Yes, and now they were married, and there wasn’t anything anybody could do about it, not Nettie or her odious little rat of a lawyer — Foville or Favril or whatever his name was — or the walking broomstick that was Cyrus, so stiff and formal and tripping over his boarding school manners, as tactless as a shoe-shine boy. But what did that matter to her? She hadn’t married the McCormick family, she’d married Stanley, and now the rest of her life was about to begin. She waited, breathless, a little flushed with the champagne she’d drunk, while the party broke up and her mother ushered the guests out into the reception hall and Stanley stood grinning and pale beside her. All the guests were going into Geneva for the night, and Josephine too—“I want you to have the place to yourself, sweet,” she’d said, “just you and Stanley and the servants”—and in the morning they’d embark on their honeymoon, first to Paris for a month, to shop and stroll through the galleries, to visit Cartier & Fils and Tervisier & Dautant, and it would be one grand party, even if Nettie insisted on coming along — and Josephine. And she laughed to herself, a private trilling little chime of a bride’s laugh, wondering if two mothers on one honeymoon would somehow manage to cancel each other out.

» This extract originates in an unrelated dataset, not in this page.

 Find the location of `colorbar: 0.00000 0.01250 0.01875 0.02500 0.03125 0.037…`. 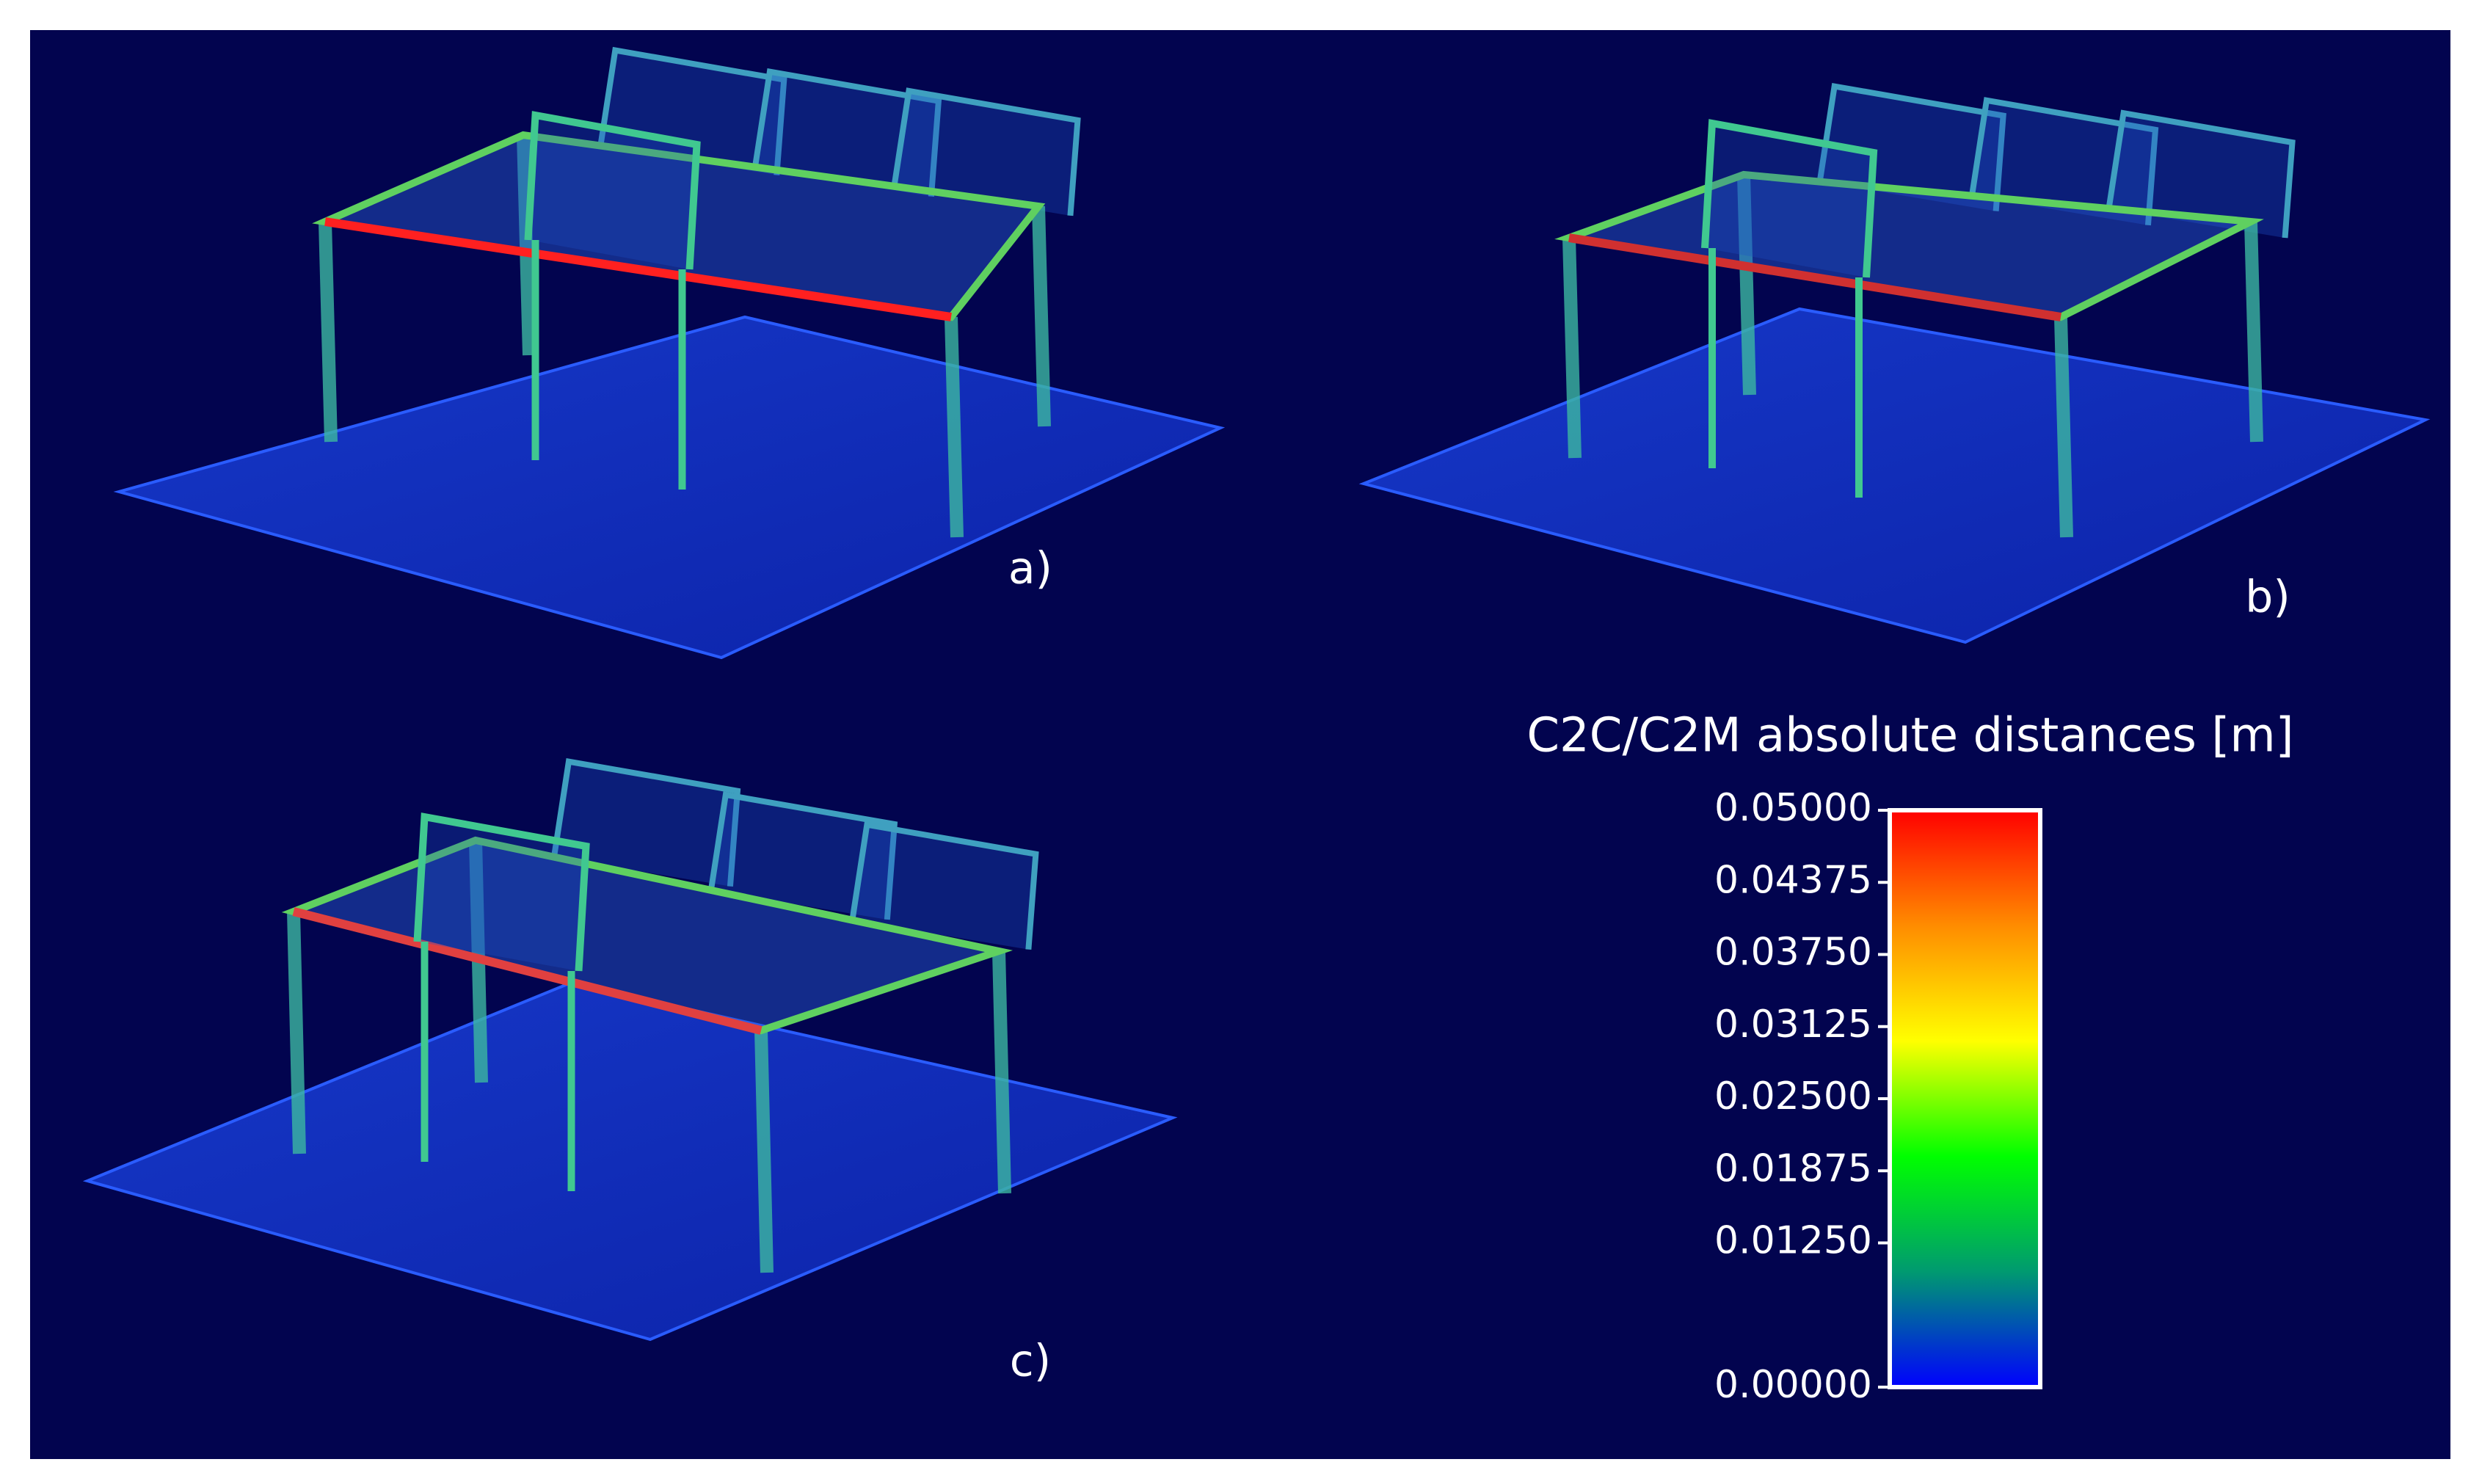

colorbar: 0.00000 0.01250 0.01875 0.02500 0.03125 0.037… is located at coordinates (1878, 1096).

She took Stanley’s hand in hers as the guests — there were only fifty or so, the most intimate group — began to make their exit. It was eight-thirty P.M. on September 15, 1904, and the day hung in tatters over the lake while the hall rang with laughter and good wishes and the intoxication of all that had happened and all that was to come. Stanley’s fingers were entwined in hers. Her peignoir — ivory silk with a border of Belgian lace the color of vanilla ice cream, Stanley’s favorite — was laid out on the big canopied bed in the Bonaparte suite upstairs. “Good night,” she said to one guest after another, “good night, and thank you so much,” while Stanley stood erect beside her, his right arm extended, shaking hands, grinning like a child, a lover, a Hindu ecstatic, his every word measured and apportioned and the current of anticipation almost sizzling in his fingertips. She could feel it. She could.

And then there was the whole adventure of going to bed, the dismissal of the servants, the separate dressing rooms and baths, the shy smiles, the endearments, the bed itself. Katherine took her time, brushing out her hair, sick with joy, a twenty-nine-year-old virgin at the moment of release. She rubbed lotion into her face and hands, dabbed perfume behind her ears, and when she laid her dressing gown beside the wedding dress on the loveseat and stepped out of her undergarments, she felt a thrill go through her that was like nothing she’d ever experienced, a chill and a fever at the same time, the blood exploding in her veins like gunpowder. And then the nightgown. She lifted her arms, short of breath all of a sudden, and let the silk run down her like water. Twenty minutes had passed since she’d squeezed Stanley’s arm and pecked a kiss to his cheek at the door to his dressing room. The hour was at hand.